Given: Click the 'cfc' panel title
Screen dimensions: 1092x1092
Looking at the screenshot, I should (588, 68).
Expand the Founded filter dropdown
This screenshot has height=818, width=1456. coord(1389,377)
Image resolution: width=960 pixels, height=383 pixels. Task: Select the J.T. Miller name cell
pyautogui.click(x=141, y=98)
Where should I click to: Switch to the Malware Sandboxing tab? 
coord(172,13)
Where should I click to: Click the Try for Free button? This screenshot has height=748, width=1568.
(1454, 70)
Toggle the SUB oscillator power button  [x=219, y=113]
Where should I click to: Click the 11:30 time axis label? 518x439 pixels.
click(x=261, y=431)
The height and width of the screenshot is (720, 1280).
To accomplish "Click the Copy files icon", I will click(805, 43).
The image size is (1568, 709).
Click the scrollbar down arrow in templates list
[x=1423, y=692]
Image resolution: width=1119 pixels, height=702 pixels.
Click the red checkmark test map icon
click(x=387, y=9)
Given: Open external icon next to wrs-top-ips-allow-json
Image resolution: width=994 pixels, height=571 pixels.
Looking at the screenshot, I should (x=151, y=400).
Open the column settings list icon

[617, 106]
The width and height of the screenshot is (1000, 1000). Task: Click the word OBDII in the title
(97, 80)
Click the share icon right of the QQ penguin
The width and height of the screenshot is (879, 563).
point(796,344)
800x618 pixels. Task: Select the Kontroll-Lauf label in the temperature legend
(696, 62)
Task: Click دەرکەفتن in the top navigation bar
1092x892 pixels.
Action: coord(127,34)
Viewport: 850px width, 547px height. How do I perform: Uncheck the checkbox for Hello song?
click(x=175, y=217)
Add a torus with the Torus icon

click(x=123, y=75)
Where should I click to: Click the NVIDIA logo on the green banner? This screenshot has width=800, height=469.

The task ::
Give again, word for word, every line of the listing above from the one with "Where should I click to: Click the Try" to the one with "The image size is (1568, 709).", both inclusive, and nothing beyond them.

Exercise solution ::
Where should I click to: Click the Try for Free button? This screenshot has height=748, width=1568.
(1454, 70)
Toggle the SUB oscillator power button  [x=219, y=113]
Where should I click to: Click the 11:30 time axis label? 518x439 pixels.
click(x=261, y=431)
The height and width of the screenshot is (720, 1280).
To accomplish "Click the Copy files icon", I will click(805, 43).
The image size is (1568, 709).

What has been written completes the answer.